Tamikrest nous amène donc, dans ses guitares saturées, ce vent qu’on aime entendre souffler dans les déserts.
On pense à ces quelques films, Desert Rebel, Ishumars, qui nous montrent comment les musiciens du Sahara ont peu à peu électrifié leurs instruments pour mieux faire entendre leur voix, qui est celle de leurs parents, et de leurs grands-parents aussi.

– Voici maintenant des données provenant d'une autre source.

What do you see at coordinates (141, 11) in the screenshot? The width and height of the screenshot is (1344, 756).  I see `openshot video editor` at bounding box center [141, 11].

C’est bien cette même voix qui nous parle, cette même langue qu’on aimerait mieux connaître : je l’appelle arabe mais c’est peut-être une méconnaissance.
On a en tout cas ces sonorités rauques, gutturales, mais soyeuses parfois, qu’une batterie bien frappée accompagne et supporte avec détermination.
Oui, des amplis qu’enrayent les kilos de sable, une mauvaise scène de contreplaqué devant une école transformée pour l’occasion : c’est ce qui nous est donné à entendre dans Adagh.
La présence des «hioulements» n’est pas toujours pertinente : à la longue, la surprise n’est plus qu’une carte postale aux tons délavés… Mais ces arrière-goûts d’Idir ont aussi leurs charmes.